While they weren’t provided a large tribal land grant, they were provided 48 cities throughout the land so they could be living among the rest of the nation to minister to them…not as priests, but to care for the people. Six of those 48 cities were deemed Cities of Refuge. What were they and why did God deem them necessary?

Numbers 35:9-12, ‘The Lord spoke to Moses, saying, “Speak to the sons of Israel and say to them, ‘When you cross the Jordan into the land of Canaan, then you shall select for yourselves cities to be your cities of refuge, that the manslayer who has killed any person unintentionally may flee there. The cities shall be to you as a refuge from the avenger, so that the manslayer won’t die until he stands before the congregation for trial.’”’

Basically, if a tragic accident happened and it resulted in someone actually killing another person, without guile or intent to kill, that perpetrator could flee to a city of refuge and appeal for protection from the grieving family member who was baying for blood and vengeance.

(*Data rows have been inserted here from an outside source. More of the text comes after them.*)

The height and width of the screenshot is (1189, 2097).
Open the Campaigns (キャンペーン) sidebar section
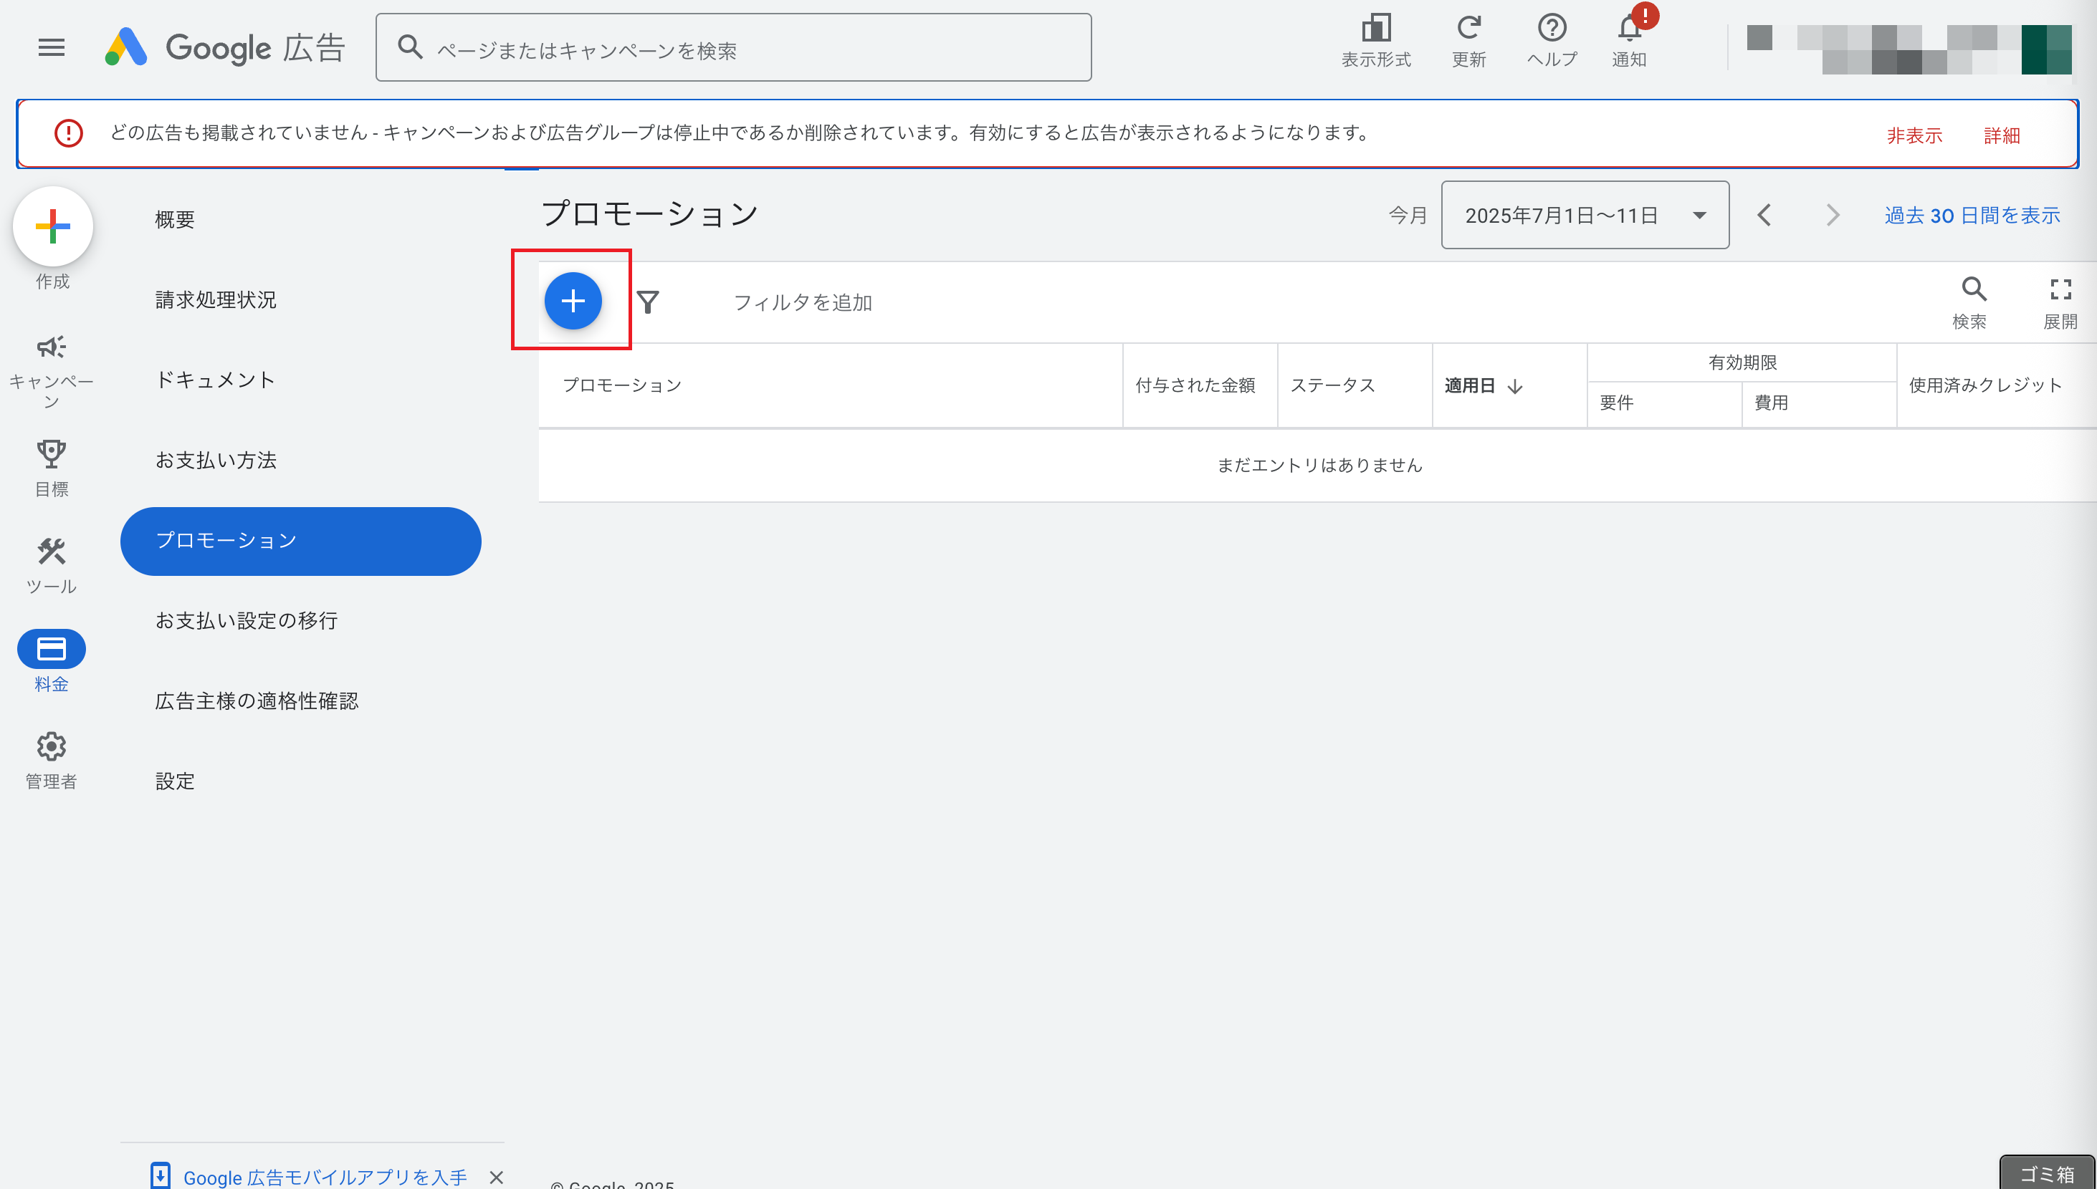tap(51, 348)
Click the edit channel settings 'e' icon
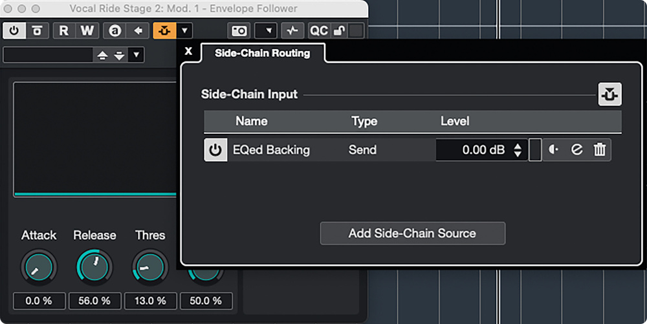The image size is (647, 324). coord(576,150)
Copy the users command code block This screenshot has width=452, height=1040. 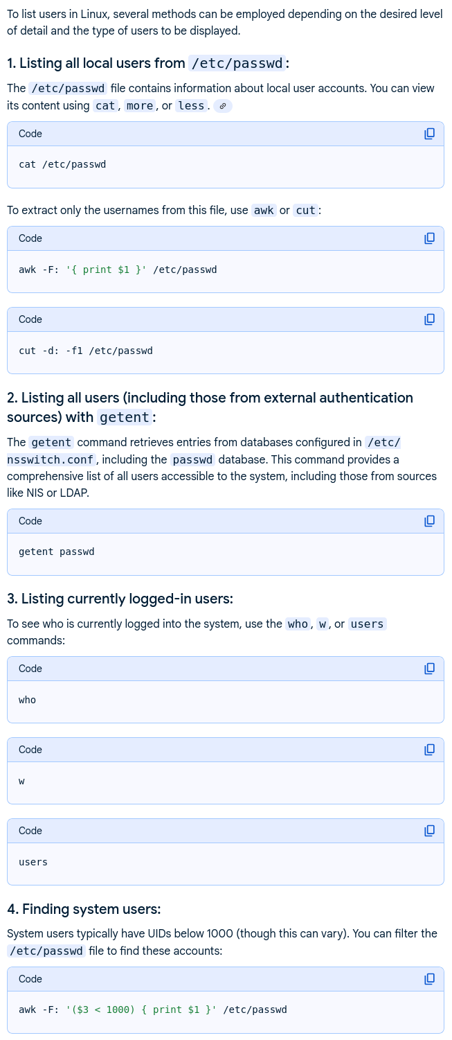click(429, 831)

A trial would then take place and if proven that there was no intention to kill, that person could remain in the city of refuge and be protected. If they left the protection of the city, it was at their own risk, but staying was a guarantee of protection and safety. He would have to stay there until the death of the ruling High Priest but then, after that he could return to his own home with full protection. (Num 35:25)

Okay, now that’s really interesting of course, but when we know that Jesus, Yeshua our Mashiach, is at the very centre of every single verse of the Bible, it’s worth taking a closer look.

Was Jesus death premeditated or inadvertent? It was absolutely premeditated. In fact, it was predetermined before the foundations of the world! Not only that, but the religious leaders of Jesus day were hell-bent on murdering Him. They plotted and schemed and lied and broke all their own religious rules in order to make sure it happened. So they’re all condemned under the law. But what about this verse…

Matthew 5:21-22, ‘You’ve heard that the ancients were told, “You shall not commit murder” and “Whoever commits murder shall be liable to the court”. But I say to you that everyone who is angry with his brother shall be guilty before the court; and whoever says to his brother, ‘You good for nothing,’ shall be guilty before the supreme court; and whoever says, ‘you fool’, shall be guilty enough to go into the fiery hell.’

From this verse, we can see that God’s standards are incredibly high.

What about 1 John 3:15,

‘Everyone who hates his brother or sister is a murderer, and you know that no murderer has eternal life remaining in him.’

That’s breathtaking and leaves us all in a very bad place. But what about the cities of refuge? What do they mean for us? If everything in Scripture points to Jesus, where is He in this?

First of all, as human beings we’ve inherited a sin nature, that doesn’t mean we’re not responsible, it just means when we sin, we don’t necessarily intend to be wicked. When we’re angry with someone, our intention isn’t to murder, of course we’re not. So when we commit sins, we flee to our City of Refuge. His name is Jesus and He gives us refuge and safety.

Our enemy the devil would love to pursue us, he’s the accuser of the brethren and would love to see us condemned, but we remain with our City of Refuge to find forgiveness and peace. We remain with the city of refuge until the High Priest dies and with His death, comes our eternal forgiveness, peace, restoration and eternal security. Never again to be touched or harmed by our enemy.

When did our High Priest die? At Calvary, He died in our place for our sin. He died, He was buried and raised to new life three days later and now sits at the right hand of the Father. Our protection, our security and our forgiveness is assured eternally.

Christ fulfils all things in Scripture, the Priesthood, the High Priest, the Sacrifice itself and our City of Refuge.